Discussion in 'Windows 10' started by Yen, Aug 4, 2015.
You need to login to view this posts content.
No I am not. What's with your 404 link, lol?!?
The list from first post is incomplete with reference to LTSC2019 which has been released half year ago. It communicates to different / additional endpoints.
Lists from first post do already work and WUs are available. LTSB2016 and LTSC2019.
But -as said- for LTSC it's not complete.
My list is not 'generated'. They are real DNS resolution requests from LTSC monitored via pi-hole. (plus a few from MSFT documentation).
It seems it is complete for now AND both lists from my post are actually sufficient for LTSC if you still want WU.
I also had other requests in focus (*.prod.do.dsp.mp.microsoft.com) but they are WU managing related and should not be blocked...
Pi-hole in combination with unbound is my own local DNS. As soon as there is something new I'll update the list...

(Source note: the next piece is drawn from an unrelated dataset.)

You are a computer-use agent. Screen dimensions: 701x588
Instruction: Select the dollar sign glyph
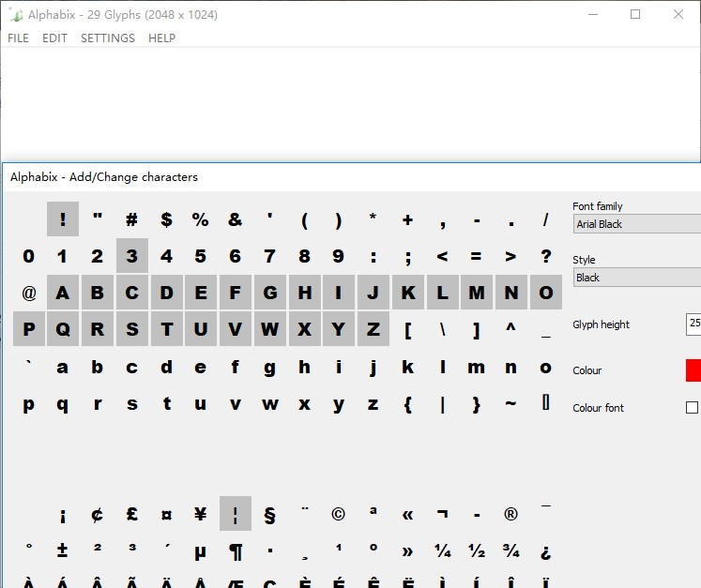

I have the impression you did not read my post. It's an approach HOW to deal with it...by monitoring DNS resolution requests and blocking URLs. (adding to hosts file or using pi-hole)
My main OS is Kubuntu BTW.....
If you create only one firewall rule, example;
dir=out action=allow program=svchost.exe protocol=UDP remoteport=53 remoteip=184.108.40.206,220.127.116.11
and block all other UDP connection query you do not need anything more.
Yen's Remarks List on the caveats of blocking certain addresses is really useful.
You need to login to view this posts content.
.. don't suppose you would care to share your complete HOSTS list
I'm only running the already shared list from post #959 Spoiler Push me. Both lists posted combined and applied for LTSC2019, though.
I try to be careful when blocking anyway with focus on privacy.
The posted list there may change gathering more info and experiences.
Any other blocks I use are not w10 related. Since I block on my pi-hole my own personal list there concerns any device of my network.
There's primarily focus on ads and android.
If one wants a network wide solution one might want to get interested in running an own pi-hole.
Another way is just to apply own host file on the client's side..
This is the reason why I thought I could share the LTSC2019 related hosts here.
So this list is not for LTSB2016 and will break WU?
Thank you for attention. I solved the problem by simply installing Pfsense
My list is obtained by monitoring LTSC2019.
The list does not break WUs. Neither at LTSB2016 nor at LTSC2019.
I don't know if it is sufficient for LTSB2016, though.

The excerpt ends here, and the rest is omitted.